Chi era Hidetoshi Nagasawa
Nato nel 1940 in Manciuria, Nagasawa visse un’infanzia segnata dalla storia: nel 1945, a seguito dell’invasione dell’Unione Sovietica, la sua famiglia intraprese un lungo e difficile viaggio di un anno e mezzo verso il Giappone. Laureatosi nel 1963 in Architettura e Design, iniziò a lavorare come architetto, avvicinandosi al gruppo Gutai e sviluppando una visione artistica originale e profondamente concettuale.
Nel 1966 sposò Kimiko Ezaki e, pochi mesi dopo, partì dal Giappone in bicicletta diretto verso Ovest. Il viaggio si concluse nell’agosto del 1967 a Milano, a causa del furto della bicicletta, evento che segnò l’inizio della sua vita artistica in Italia.
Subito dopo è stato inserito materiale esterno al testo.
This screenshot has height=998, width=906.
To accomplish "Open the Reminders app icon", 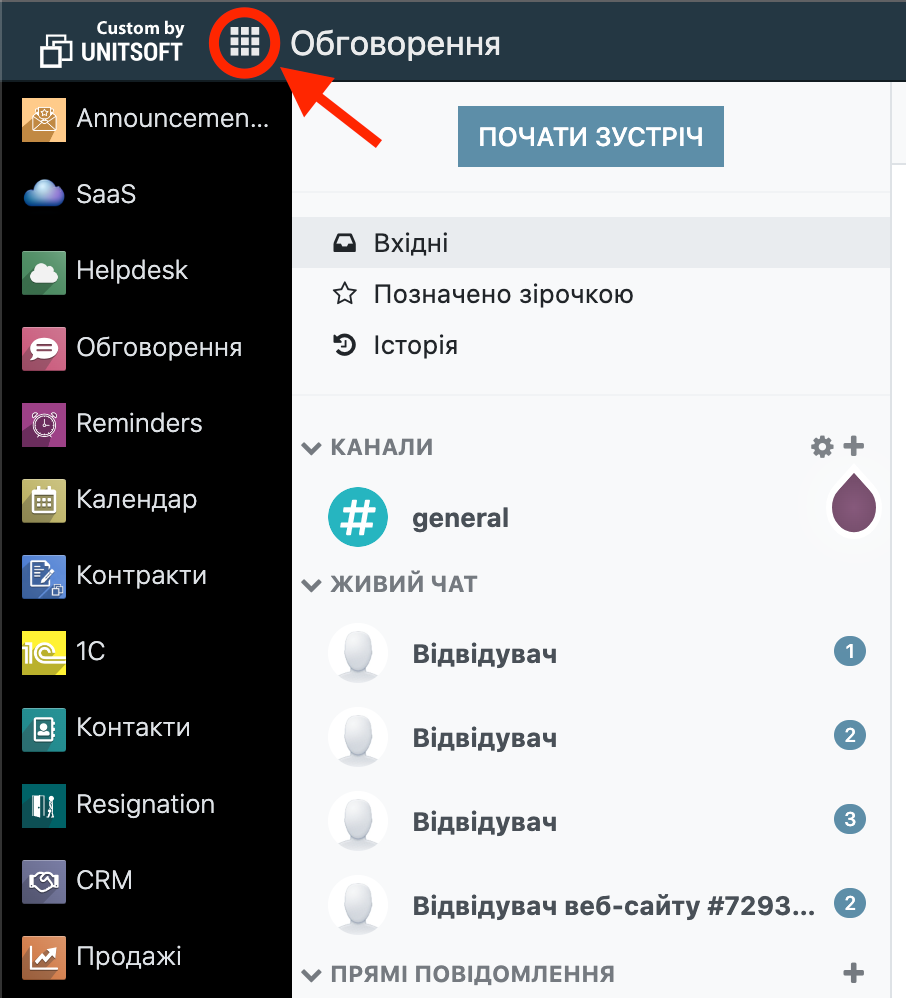I will [44, 423].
Stabilitosi a Sesto San Giovanni, entrò in contatto con importanti artisti come Enrico Castellani, Luciano Fabro, Mario Nigro, Antonio Trotta e Athos Ongaro.
Nel 1972 partecipò per la prima volta alla Biennale di Venezia, dando avvio a una carriera internazionale che lo portò a esporre nelle più importanti mostre del mondo. Nagasawa è scomparso nel 2018, lasciando un’eredità artistica di grande valore.
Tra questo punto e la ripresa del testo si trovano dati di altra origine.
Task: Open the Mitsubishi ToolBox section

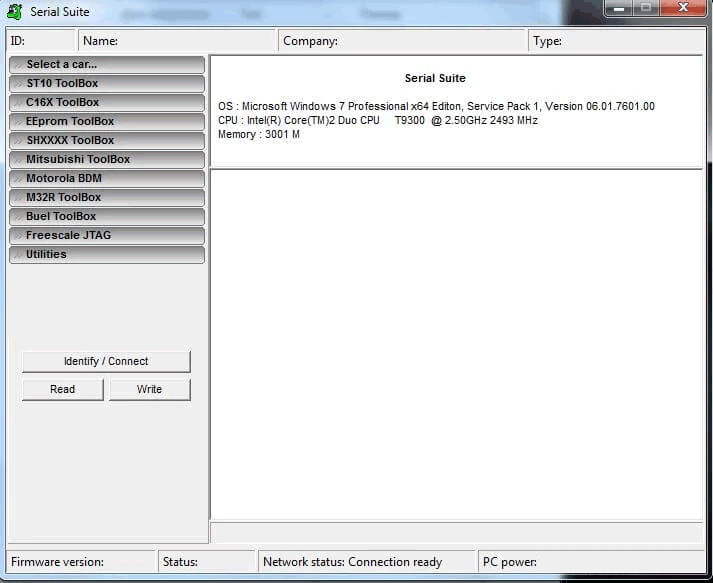Action: point(106,159)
Un’opera che parla attraverso la luce
La nuova installazione del MAAAPO rappresenta una vera innovazione linguistica: l’opera dimostra come l’arte possa essere concepita anche attraverso la sola luce. Nagasawa amava esprimere concetti di energia, equilibrio e leggerezza, arrivando talvolta a sottrarre peso ai volumi per renderli quasi immateriali.
Questa forma luminosa, simile a una stella cometa, diventa metafora dell’energia che attraversa lo spazio. Dopo il crepuscolo, l’opera si inserisce nel paesaggio come una presenza silenziosa e intensa, trasformandosi in una apparizione poetica e suggestiva, capace di coinvolgere emotivamente il visitatore.
Un segno di luce per il natale e il nuovo anno
Questo intervento artistico del Museo Arte Ambiente Arena Po può essere letto come una vera epifania contemporanea: un segno di luce che accompagna il Natale e apre simbolicamente al nuovo anno. Un invito alla contemplazione, alla riflessione e alla riscoperta del dialogo tra arte, ambiente e territorio dell’Oltrepò Pavese.